4時間00分
近所の中華料理屋でのことだ。背中というか、ふくらはぎあたりに、不快な振動を感じていた。
後ろを振り返ると、小学生にあがったくらいの男の子が、足をブランブランさせていた。靴の踵が彼の椅子に当たり、背中合わせのワタシの椅子に響いてくるのだとわかった。なるほど。
コツン、コツン。
振動が止まない。止んだと思ったら、またはじまった。だんだん、向かい合わせのツレの話も上の空。イライラ。コツン、コツン。イラッ。コツン、イラッ!
椅子を引いてみたが、効果はない。止む気配もない。
コツン。注意してやろうと、振り返ると、4人がけのテーブルの、男の子の対面に座っていた若い母親が立ち上がり、「お父さんが、ここがいいっていうから来たんじゃないの」
何があったか知らないが、ここにいまいることが彼女を立腹させていたらしい。「もう!」と言うなり、幼い娘の手をひいて、店を出ていった。
テーブルには、男の子と、その祖父と思しき男性が残された。この気まずさをなんとかしようと思ったのか、黙り込んでいた男の子が、あのお笑いタレントはどうとか、早口にしゃべりだした。コツンもしなくなった。店のテレビのなかでは、どっと笑いが起きていた。
さて、『人はなぜ怒るのか』とタイトルにあるように、本書は、怒りのしくみを解明するとともに、怒りの感情はどのようにコントロールしたらいいのかを説いたものだ。
著者は心理カウンセラーで、プロフィールには、大手商社の人事部、弁護士秘書などを経て、2004年より現職とある。女性だと伏せがちな年齢も、1965年生まれと明記している。どうでもよさそうだが、けっこうここはポイントだ。都合の悪いことでも隠さない人かどうかの目安になる。
20代のころの著者は、通勤電車で足を踏んづけられるたび、知らんぷりの男に「謝ってください」と訴え、笑ってごまかそうとした男子学生には、説教までしていたという。
「今はおそろしくてとてもできません」と綴っているが、曲がったものを許せない性格だからこそ、自分が「なぜ怒るのか」あるいは「なぜ謝ろうとはしないのか」に興味をもったというのは、よくわかる。
人は、なぜ怒るのか。他人にイラツクのか。
電車の中のケータイ通話に、シャカシャカ音漏れのイヤホン。猛スピードですり抜けていく自転車。通りを塞ぐウンコ座りの高校生たち。イラッとするきっかけは、街に出ればいっぱいあふれている。
マジメそうな人が悪いことすると極悪人に見える法則
見た映画がツマラナイと、イラッ。待たされることに、イライラ。店員の無愛想さに、イライライライラ。

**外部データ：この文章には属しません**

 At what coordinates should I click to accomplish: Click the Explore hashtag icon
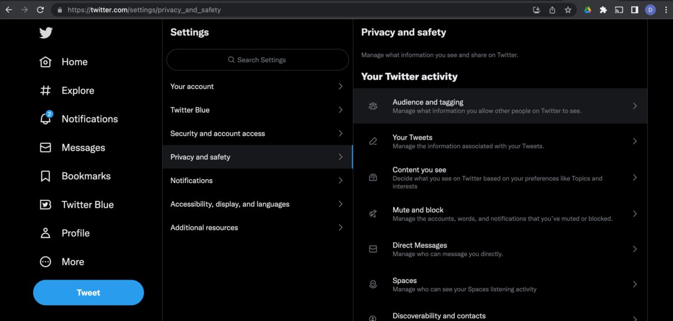45,90
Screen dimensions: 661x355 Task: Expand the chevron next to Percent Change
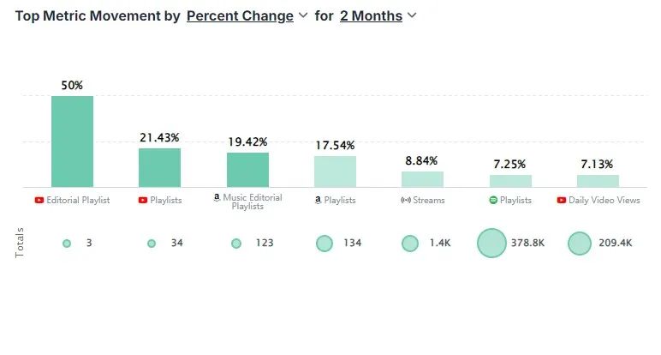coord(302,15)
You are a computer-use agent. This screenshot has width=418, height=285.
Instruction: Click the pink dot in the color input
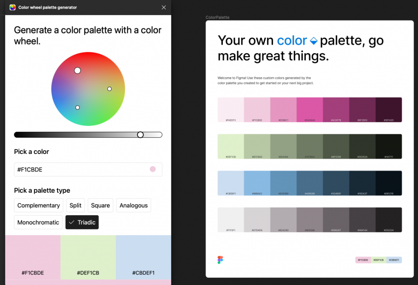coord(153,169)

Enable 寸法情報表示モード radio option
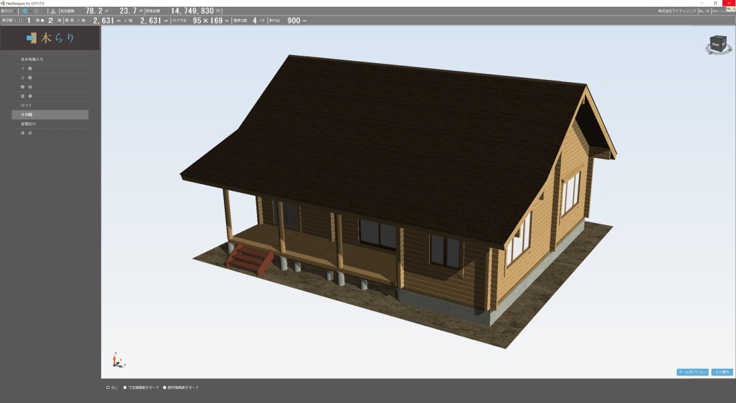point(125,388)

そんな怒りの原因を、著者は「不一致による違和感」あるいは「不公平感」にあると説明する。
〈要するに、怒りを感じるときというのは、「期待通りになっていない」「思い通りになっていない」という状況のときなのです〉
ツマラナイ映画を見たときの腹立ちはいうまでもなく、マナーの悪さにイライラするのも、相手に対して「こうあるべき」という期待が前提にあるから。メールの返事が来ないとイライラするのも、期待するから。
では、イライラしないために、どうすればいいのか?
答えは、簡単明瞭。期待しない。
相手を変えようとするのは大変だけど、自分を変えることはできるという。
たしかに。「怒り」はストレス反応によるもの。まじめな人ほど、つい「〜すべき」と考えがちだ。しかし「〜すべき」は、「〜してもらえない」という鬱積をうみだしやすい。
100点の答案を期待するから、そこに届かなかったぶんが「怒り」となる。だから、期待値を下げれば、イライラの度合いも下がるというわけだ。
逆に、相手に対する期待値をゼロにまで下げしてしまえば、どんなささいなことも喜びなる。たとえば、パンクロッカーが席を譲るのを見たりしときに、好感が増すように。あるいは、サラリーマンが歩きタバコをしていると睨んでしまうのに、よれよれのオッチャンなら見て見ぬふりをしてしまうのに似ている。
著者は、怒りは、弱さの表れでもあるという。